Neuro-Immunology Clinical Research Education and Support Service (N-CRESS) provides a tailored service to support people with MS and their families with a variety of challenges they face through diagnosis, treatment and management of their disorder.
Managing Nurse Belinda Bardsley said the clinic, run by MS nurses, was the first of its kind in Australia and helped hundreds of patients each year.
“MS is a debilitating and unpredictable disease, for which there is no known cure,” Ms Bardsley said.
“We are privileged to be able to establish an ongoing relationship with patients and their families to ensure they maintain their quality of life while also achieving the best possible clinical outcome.
“This grant from Slater and Gordon will allow us to continue our vital work with our patients as well as facilitating long term dedication to MS treatment.”
Ms Barsley said the clinic sees up to eight patients each week, including those needing support following diagnosis, those in crisis or those facing complex and difficult treatment decisions.
“MS is a common neurological disease in young adults, with the average age of diagnosis being between 20 and 40 years of age,” She said.

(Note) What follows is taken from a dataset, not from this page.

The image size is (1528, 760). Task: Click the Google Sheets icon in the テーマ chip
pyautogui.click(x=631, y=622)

“One of our most recent patients is a 23 year old woman who was diagnosed with MS last year. She had several relapses within a short period of time and was struggling to come to terms with her diagnosis, while also juggling work and study.
“After several visits to the clinic with her family, we provided her with the guidance and treatment to give her the best chance of stabilising her disease while also allowing her to continuing her university studies and maintain an active lifestyle.”

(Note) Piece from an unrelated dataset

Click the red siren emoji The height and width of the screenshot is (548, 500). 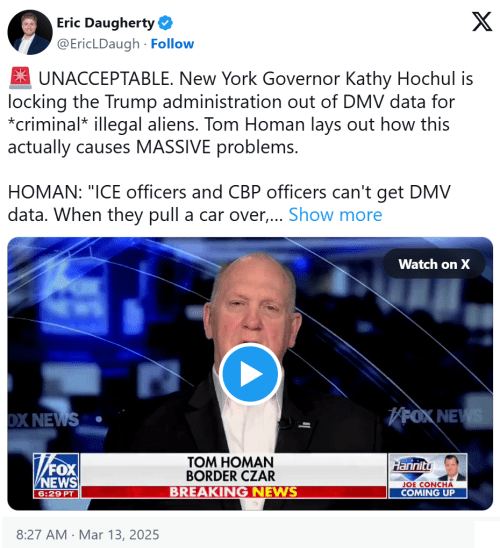click(x=20, y=78)
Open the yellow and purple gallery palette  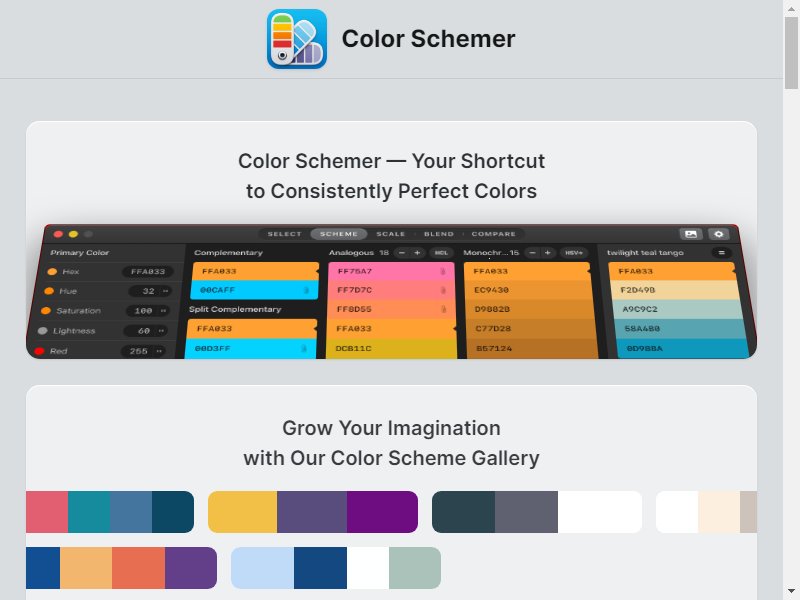(313, 512)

Victorian General Manager Dina Tutungi said Slater and Gordon is proud to support a program dedicated to improving the lives of people suffering from various neurological disorders.

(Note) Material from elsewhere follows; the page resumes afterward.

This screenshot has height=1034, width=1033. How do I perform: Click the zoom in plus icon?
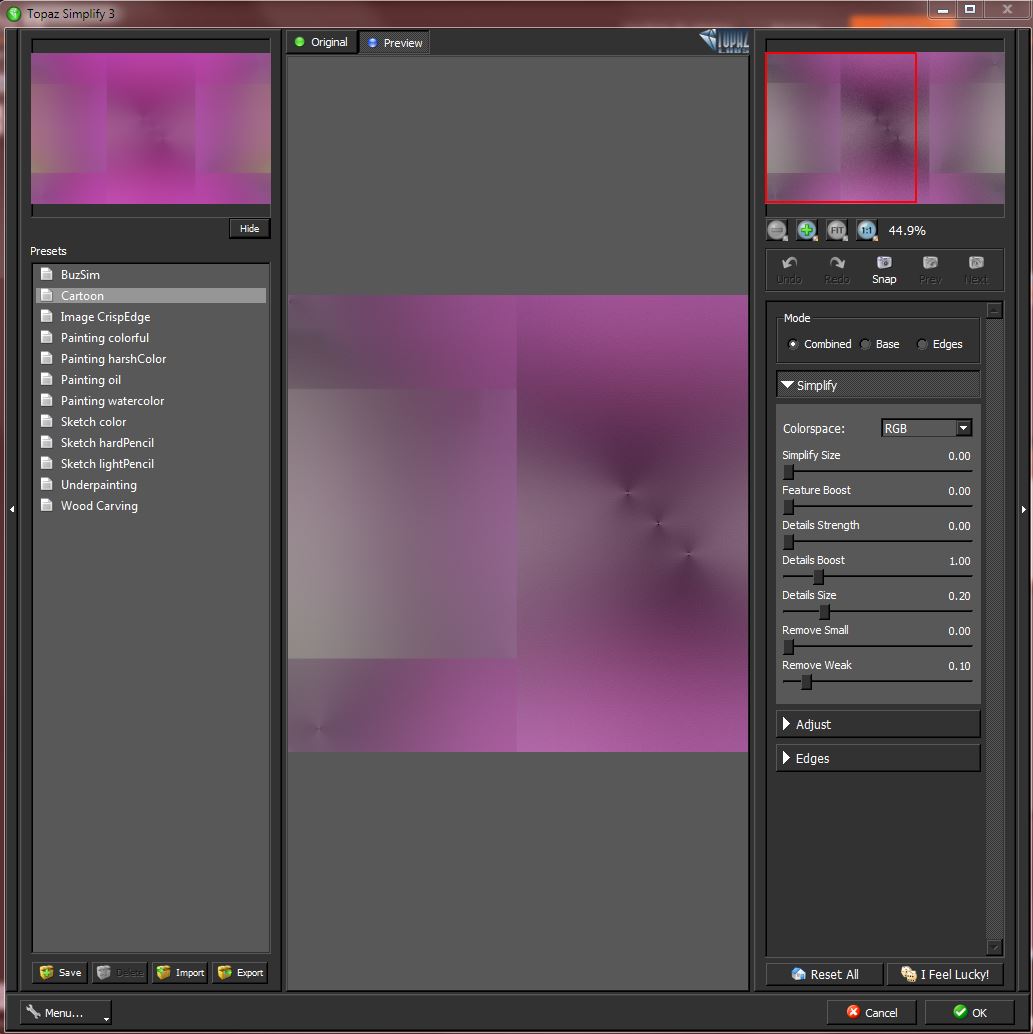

“The role of the N-CRESS nurse is critical in the management of MS, providing an unprecedented support network for sufferers and their families,” Ms Tutungi said.
“Since it was established in 1996, it has built a reputation for excellence and expertise in both clinical care and research, conducting a number of clinical trials to gain a better understanding of this complex disease and future developments in MS treatment.
“The Slater and Gordon Community Fund was set up to help improve the lives of people facing various challenges, supporting initiatives that promote healthy living, assisting people with disease or disability, or addressing inequality and disadvantage.”